Spagna: ore di lavoro a settimana?

Nuovo orario di lavoro in Spagna: si passerà dalle 40 ore settimanali (come in Italia) a 37,5, a partire dal 2025. Però senza ridurre lo stipendio.
La vicepresidente del Consiglio e ministra del Lavoro e dell'Economia Sociale spagnola Yolanda Díaz alla Camera Bassa del Parlamento a Madrid, Spagna, 25 settembre 2024. EPA/Javier Lizon

“La Spagna non è il Paese europeo dove si lavora di più”, scriveva un anno fa il giornalista Jorge Otero quando sono iniziati i dibattiti intorno alla proposta di ridurre la giornata lavorativa. Invece la Spagna “è in testa nell’insoddisfazione lavorativa” quando si tratta di equilibrio tra lavoro e tempo per la vita privata. Cioè, il 24% dei lavoratori spagnoli afferma di lavorare troppe ore, mentre nel resto d’Europa la media d’insoddisfazione è sul 13%.

Ecco perché un punto rilevante del programma elettorale del Movimiento Sumar, la coalizione di sinistra oggi alleata di governo con i socialisti di Pedro Sánchez, è stato la riduzione dell’orario di lavoro da 40 a 35 ore settimanali, da raggiungere entro il 2027, quando finirà la legislatura. Essendo questo un discorso politico, ideologico, economico e sociale, non poteva evitare di offrire spunti di controversia.

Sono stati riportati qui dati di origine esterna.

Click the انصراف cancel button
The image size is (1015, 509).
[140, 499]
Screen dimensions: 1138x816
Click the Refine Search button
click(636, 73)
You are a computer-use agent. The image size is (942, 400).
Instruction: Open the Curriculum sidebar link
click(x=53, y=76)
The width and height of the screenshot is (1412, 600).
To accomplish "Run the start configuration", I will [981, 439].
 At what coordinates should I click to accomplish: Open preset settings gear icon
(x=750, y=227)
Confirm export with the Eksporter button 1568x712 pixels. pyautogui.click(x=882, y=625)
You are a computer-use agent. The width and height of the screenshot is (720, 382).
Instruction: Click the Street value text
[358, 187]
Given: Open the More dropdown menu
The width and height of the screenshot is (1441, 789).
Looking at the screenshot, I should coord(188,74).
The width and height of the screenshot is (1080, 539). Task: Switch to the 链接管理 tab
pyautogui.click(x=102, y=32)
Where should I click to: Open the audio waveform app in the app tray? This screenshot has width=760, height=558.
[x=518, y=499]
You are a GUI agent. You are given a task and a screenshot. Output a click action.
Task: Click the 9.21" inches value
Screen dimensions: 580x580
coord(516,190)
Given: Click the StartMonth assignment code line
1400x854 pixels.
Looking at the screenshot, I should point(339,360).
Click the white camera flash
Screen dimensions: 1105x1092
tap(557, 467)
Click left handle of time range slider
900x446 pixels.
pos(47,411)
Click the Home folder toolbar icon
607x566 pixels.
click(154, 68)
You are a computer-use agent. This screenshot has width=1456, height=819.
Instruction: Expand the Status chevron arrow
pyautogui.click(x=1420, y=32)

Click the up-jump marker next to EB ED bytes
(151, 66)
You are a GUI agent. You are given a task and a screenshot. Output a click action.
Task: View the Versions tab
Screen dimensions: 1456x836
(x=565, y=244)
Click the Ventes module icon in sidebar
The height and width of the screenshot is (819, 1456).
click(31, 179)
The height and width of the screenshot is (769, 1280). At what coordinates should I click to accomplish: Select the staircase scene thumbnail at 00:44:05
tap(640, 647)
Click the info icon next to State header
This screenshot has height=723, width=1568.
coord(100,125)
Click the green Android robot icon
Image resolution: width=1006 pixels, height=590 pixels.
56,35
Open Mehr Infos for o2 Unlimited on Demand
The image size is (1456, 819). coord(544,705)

L’attuale settimana lavorativa di 40 ore è in vigore dal 1983. Fino ad allora era stata di 43 o 42 ore, a seconda che la giornata fosse continua o frazionata. Ora la negoziazione in corso tra governo, imprenditori e lavoratori si orienta verso le 37,5 ore settimanali, cioè 2,5 ore in meno rispetto ad ora, da distribuire durante la settimana, secondo gli accordi in ogni settore e pure in ogni azienda. Per raggiungere il traguardo delle 35 ore bisognerà quindi aspettare un eventuale ulteriore sviluppo nel panorama politico.

L’affermazione del giornalista Otero, tenuto conto del contesto europeo dove “lo scenario più comune” è quello delle 40 ore settimanali (come in Spagna), voleva mettere sul tappeto che “se prendiamo come riferimento gli orari di lavoro negoziati attraverso i diversi contratti collettivi di ciascun Paese […], non si lavora il numero di ore stabilito dalla legge”. Nel caso della Spagna, dice in sostanza Otero ripetendo le parole del Segretario generale del sindacato socialista Ugt, l’orario lavorativo massimo annuale negoziato nei contratti collettivi è inferiore di 84 ore, vale a dire “un’ora e mezza in meno la settimana rispetto a quanto stabilito dalla legge”. In pratica, lo stesso tempo che la ministra del lavoro Yolanda Díaz sta cercando di definire come norma di legge.

I dati di Eurostat mettono oggi l’orario lavorativo effettivo spagnolo in 36,1 ore settimanali. Cioè, una via di mezzo tra i Paesi con orario più corto (Germania, Paesi Bassi, Danimarca, Austria, Finlandia, Belgio, Svizzera, Irlanda e Norvegia, con meno di 35 ore) e quelli dove si lavora di più: Portogallo, Grecia, Romania, Croazia, Slovenia, Polonia e Italia; anche se ben lontano dalle 42,3 ore della Serbia.

In pratica, la sfida della ministra Yolanda Díaz è di tessere una trama lavorativa che tenga insieme le richieste dei datori di lavoro (contrari alla riduzione di orario), le istanze dei sindacati (favorevoli all’orario ridotto) e gli impegni presi dal governo socialista (di ridurre l’orario ma non lo stipendio).